According to a new study Microalgae appear to rely on a unique strategy to cope up with the global warming.
Microalgae:
- They are unicellular organisms that can grow in aquatic environments and use light and carbon dioxide (CO2) to create biomass.
- They contain lipids and fatty acids as membrane components, storage products, metabolites, and sources of energy.
- They may exist individually, or in chains or groups.
- Unlike plants they do not have roots, stems, or leaves.
- They are capable of performing photosynthesis, and hence are important for life on earth as they produce approximately half of the atmospheric oxygen.
- Microalgae, together with bacteria, form the base of the food web and provide energy for all the trophic levels above them.
Key highlight of the study:
- As climate change reduces the availability of nutrients in the sea, marine microalgae increase production of a protein called rhodopsin.
- It is related to the protein in the human eye responsible for vision in dim light.
- This light-responsive protein is helping the microalgae flourish with the help of sunlight in place of traditional chlorophyll.
- Microbial rhodopsin is proposed to be major light capturers in the ocean.
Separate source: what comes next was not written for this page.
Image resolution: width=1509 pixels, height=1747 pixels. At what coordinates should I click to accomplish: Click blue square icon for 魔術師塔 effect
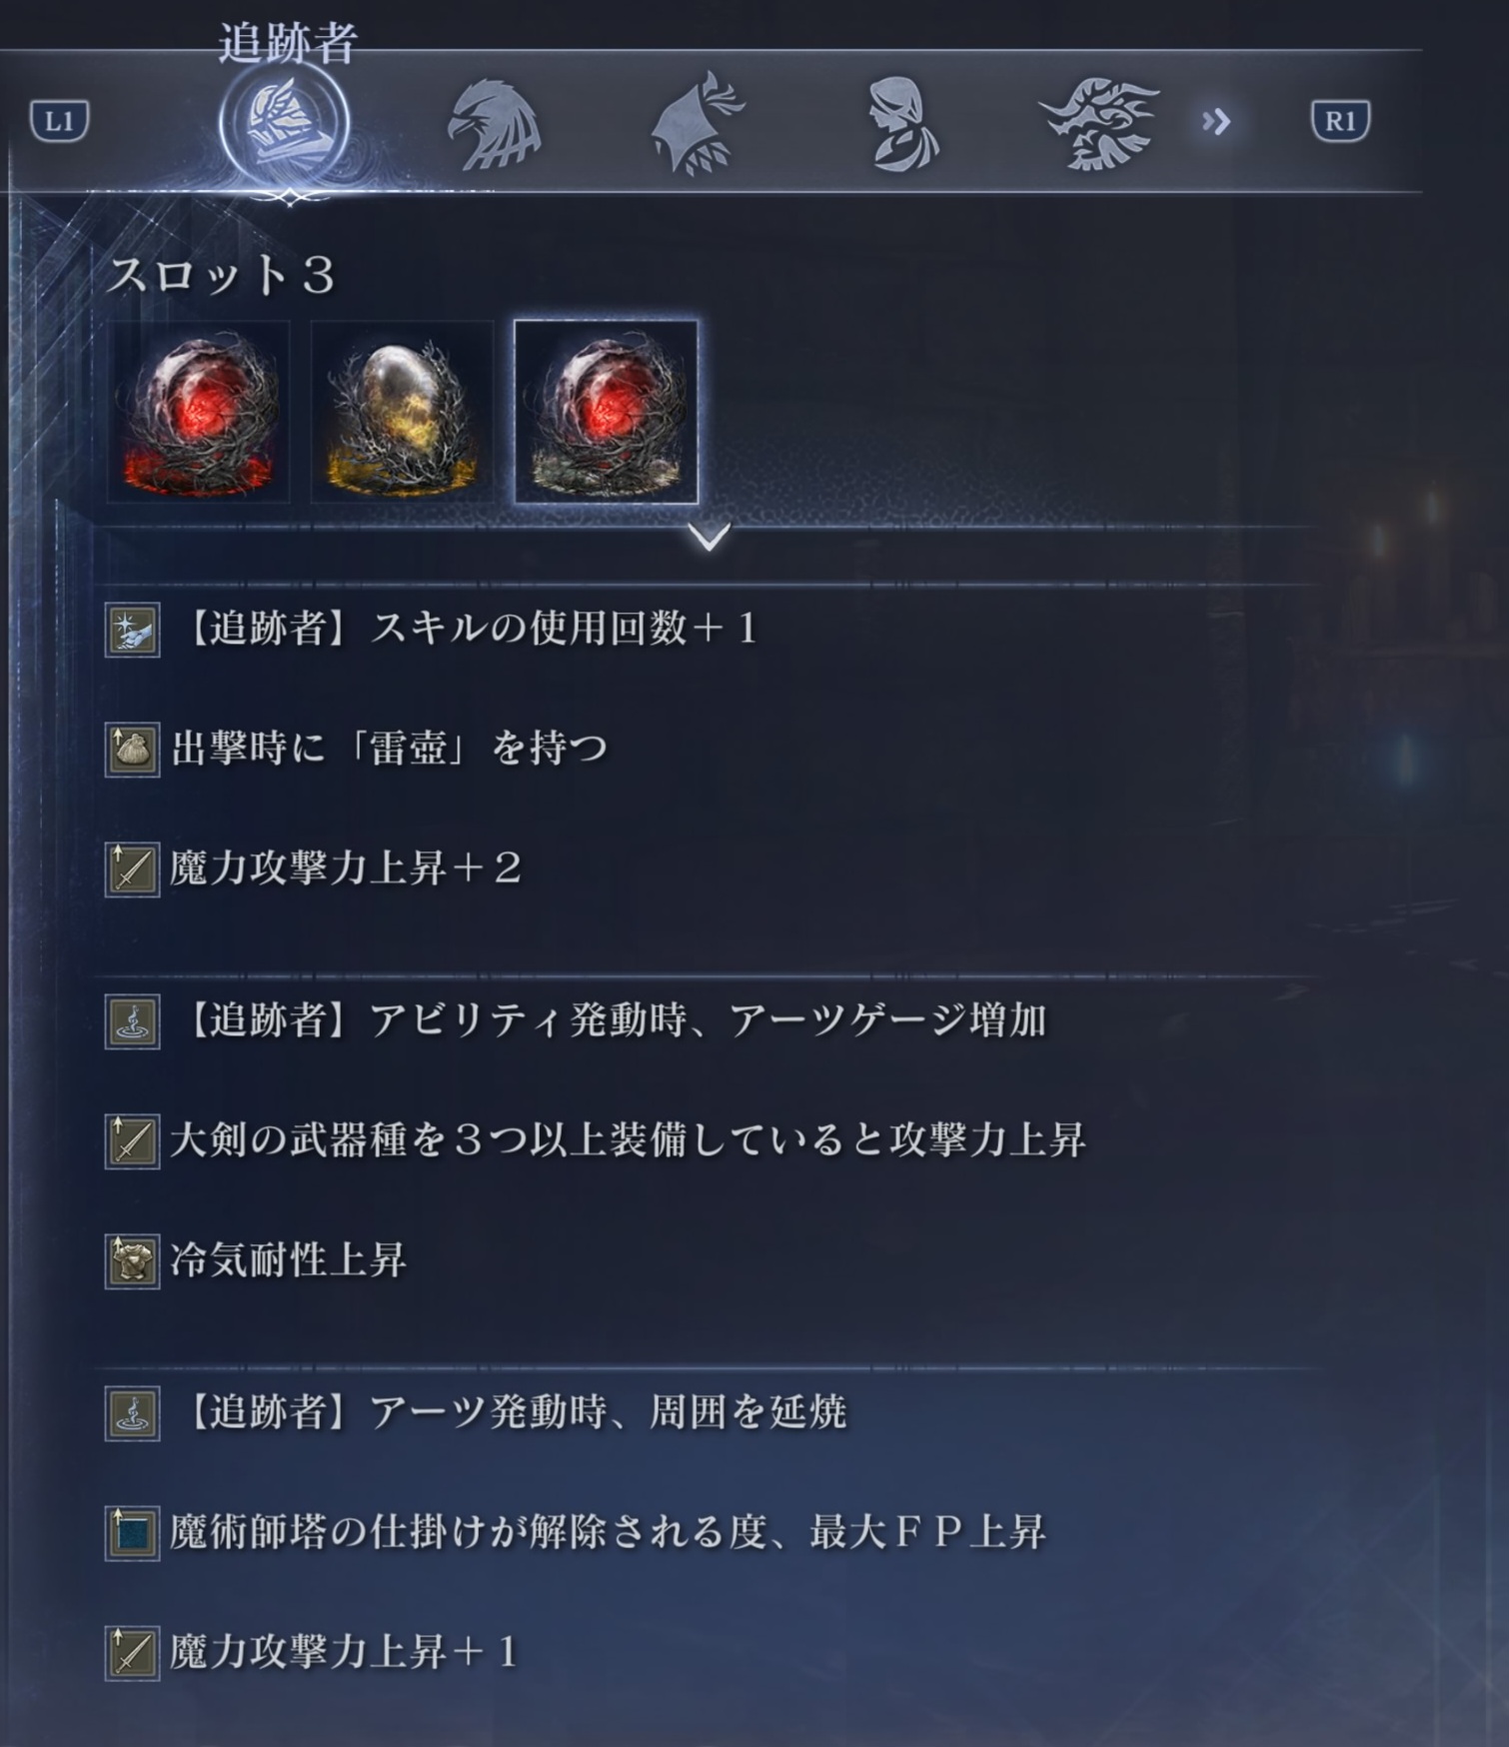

- They may absorb as much light as chlorophyll-based photosynthesis in the sea, which also captures light to generate energy and food.
Coping with global warming:
- The warmer the surface water gets, the lower are the nutrients in these surface water layers leading to less mixing between the surface waters and nutrient-rich deeper waters as the oceans warm.
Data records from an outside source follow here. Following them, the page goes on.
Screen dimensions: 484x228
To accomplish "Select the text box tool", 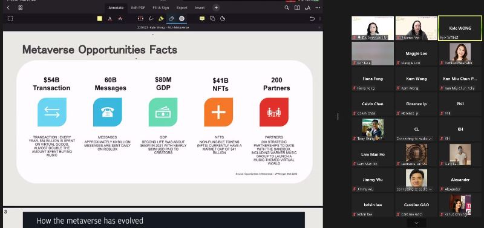I will coord(140,19).
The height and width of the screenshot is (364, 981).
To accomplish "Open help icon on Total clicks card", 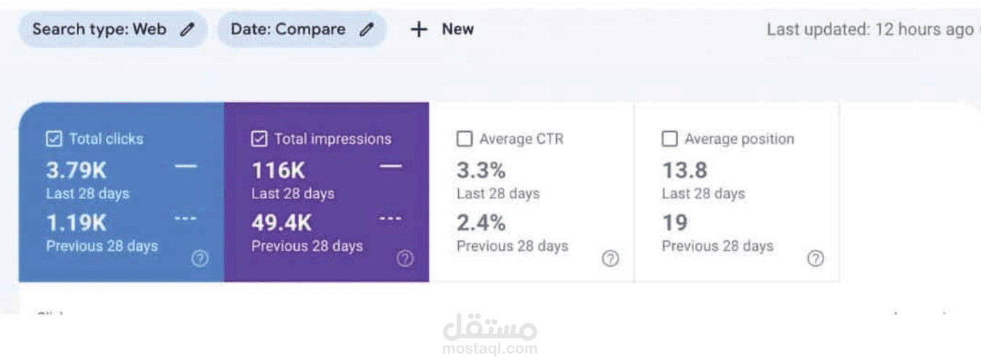I will click(200, 258).
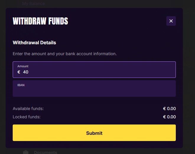Viewport: 195px width, 154px height.
Task: Open the Documents menu item
Action: (x=46, y=153)
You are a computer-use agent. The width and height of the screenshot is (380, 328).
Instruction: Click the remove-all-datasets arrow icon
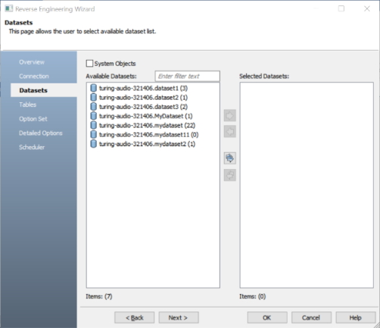[x=229, y=175]
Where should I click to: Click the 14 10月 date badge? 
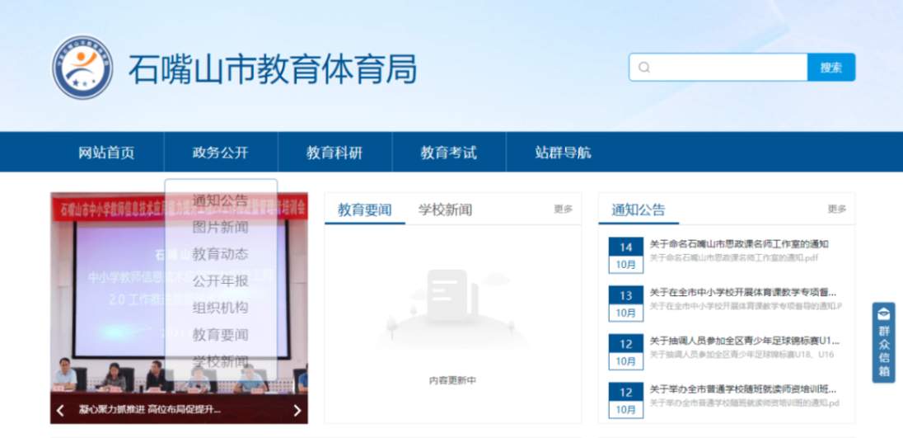click(625, 256)
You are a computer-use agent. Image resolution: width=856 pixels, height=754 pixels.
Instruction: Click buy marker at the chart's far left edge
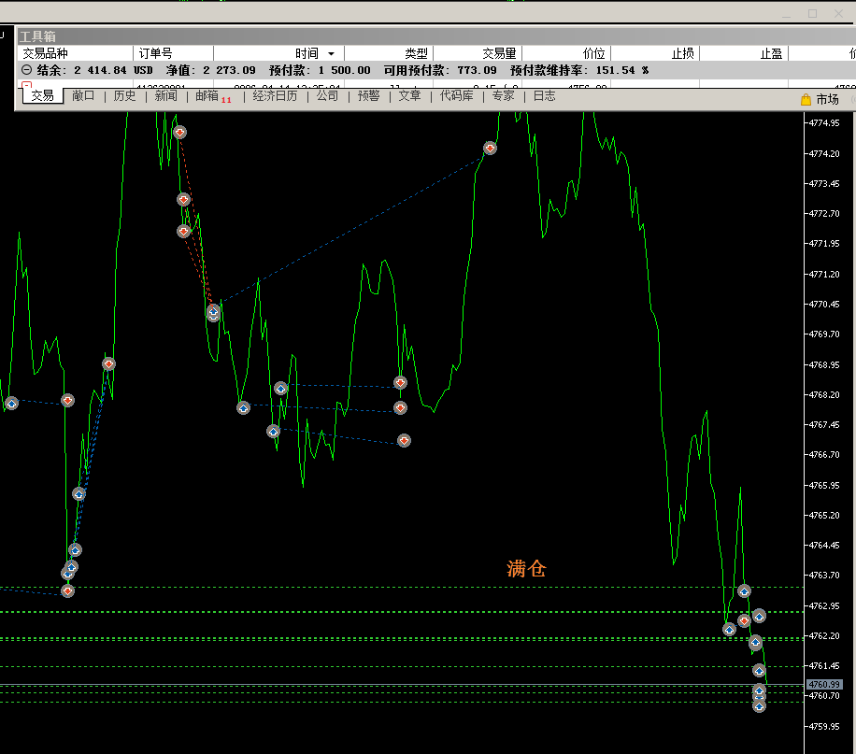tap(11, 404)
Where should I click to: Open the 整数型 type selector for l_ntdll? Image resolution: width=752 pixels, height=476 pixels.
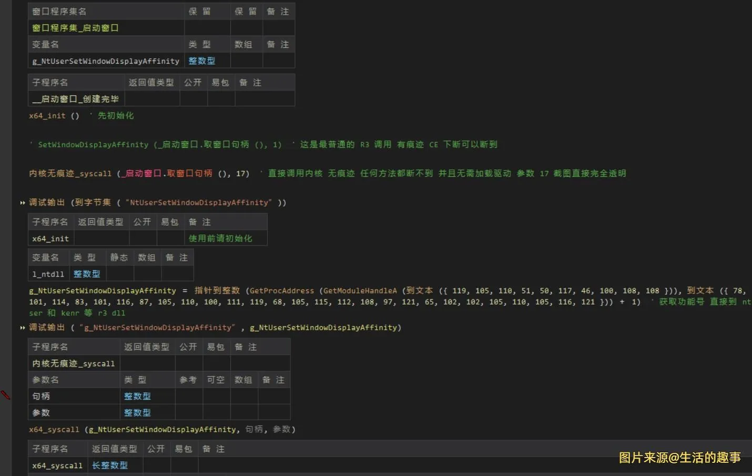(x=86, y=274)
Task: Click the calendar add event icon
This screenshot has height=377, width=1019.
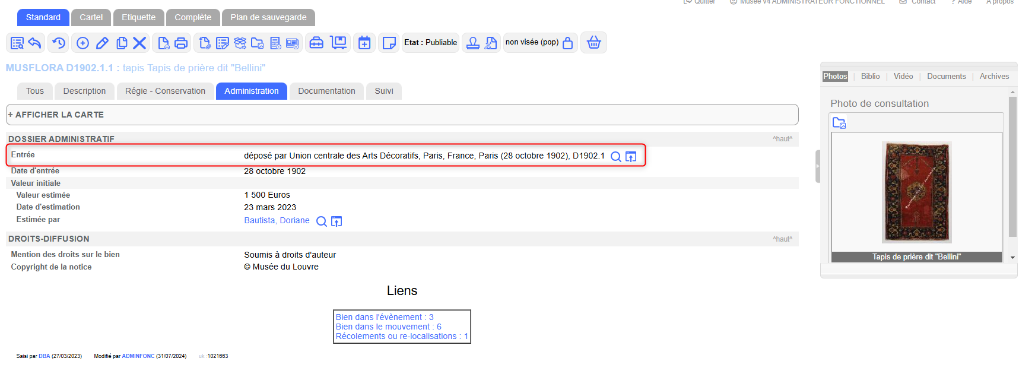Action: point(364,43)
- The nutrients become scarce at the surface, impacting the primary producers such as microalgae that are present in the top layer.
- Algae starve and, therefore, produce less food and capture less carbon dioxide from the atmosphere.
Role of Rhodopsins:
- Rhodopsins were found to be more concentrated in low latitudes, where there is less mixing of ocean waters and lower concentrations of nutrients, including dissolved iron.
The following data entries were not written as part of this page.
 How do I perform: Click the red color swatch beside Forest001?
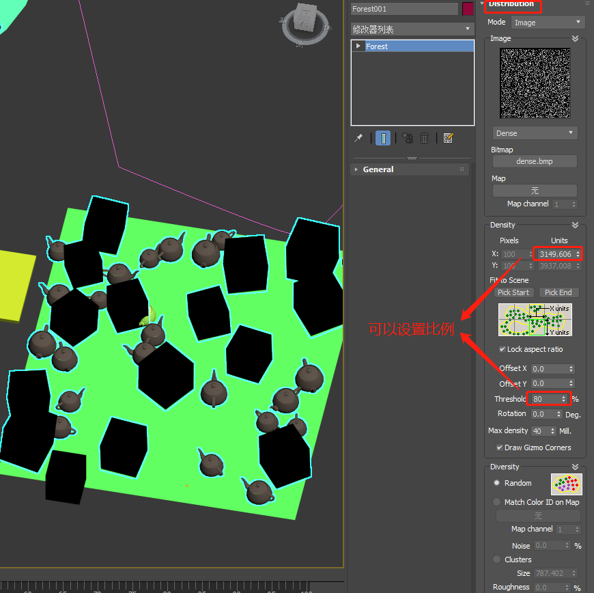point(468,8)
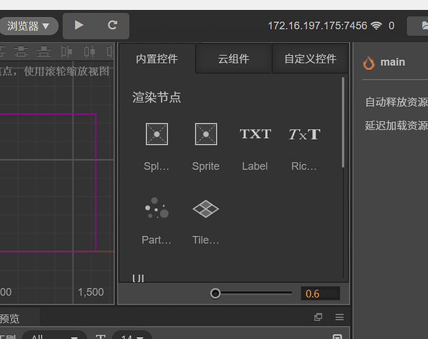Click the 0.6 scale input field
This screenshot has height=339, width=428.
pos(320,294)
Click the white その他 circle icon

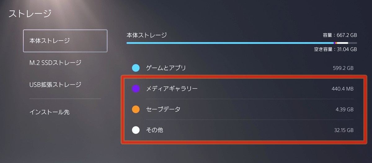point(136,130)
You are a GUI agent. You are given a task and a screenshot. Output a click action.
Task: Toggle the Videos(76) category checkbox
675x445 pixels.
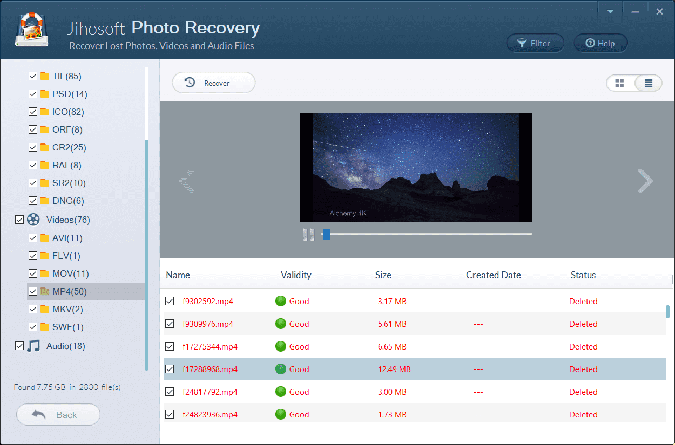20,220

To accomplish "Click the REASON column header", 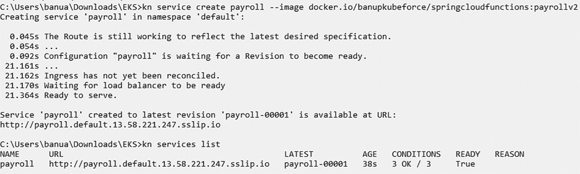I will click(509, 154).
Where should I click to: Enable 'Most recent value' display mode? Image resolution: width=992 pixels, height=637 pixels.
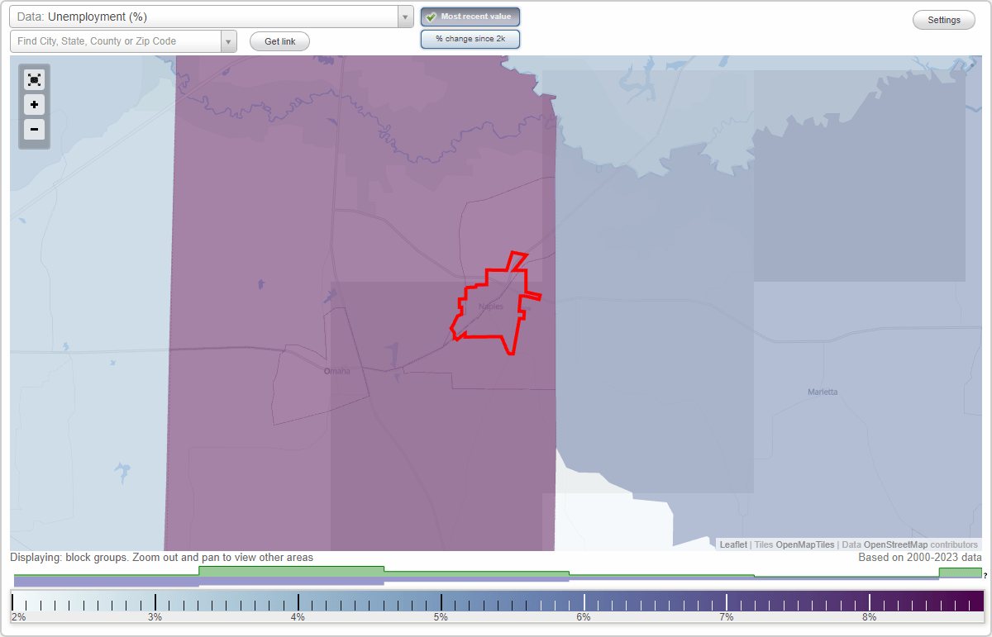click(470, 16)
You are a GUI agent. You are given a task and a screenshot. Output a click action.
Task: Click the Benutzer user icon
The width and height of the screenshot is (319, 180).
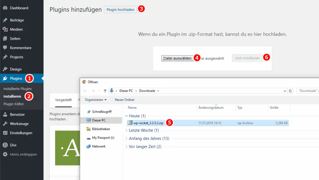tap(5, 114)
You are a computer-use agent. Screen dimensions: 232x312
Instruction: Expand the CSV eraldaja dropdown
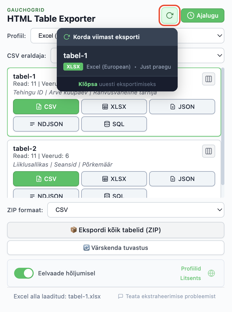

- For algae to produce food and to remove carbon dioxide from the atmosphere, they need sunlight and to harness sunlight, the microalgae require a lot of iron.
- However, 35% of the surface of the ocean does not have enough iron to support the growth of algae.
- This is particularly relevant for the Southern Ocean, which is the largest iron-limited aquatic ecosystem.
- But they are home to the largest populations of consumers such as krill, fish, penguins and whales, which depend on primary producers such as microalgae.
- These findings, have the potential to reduce the negative effects of changing environmental conditions, such as ocean warming and even the reduction in the productivity of crops
- The same mechanism could be deployed to enhance the activity of microbes that cannot use light, such as yeast.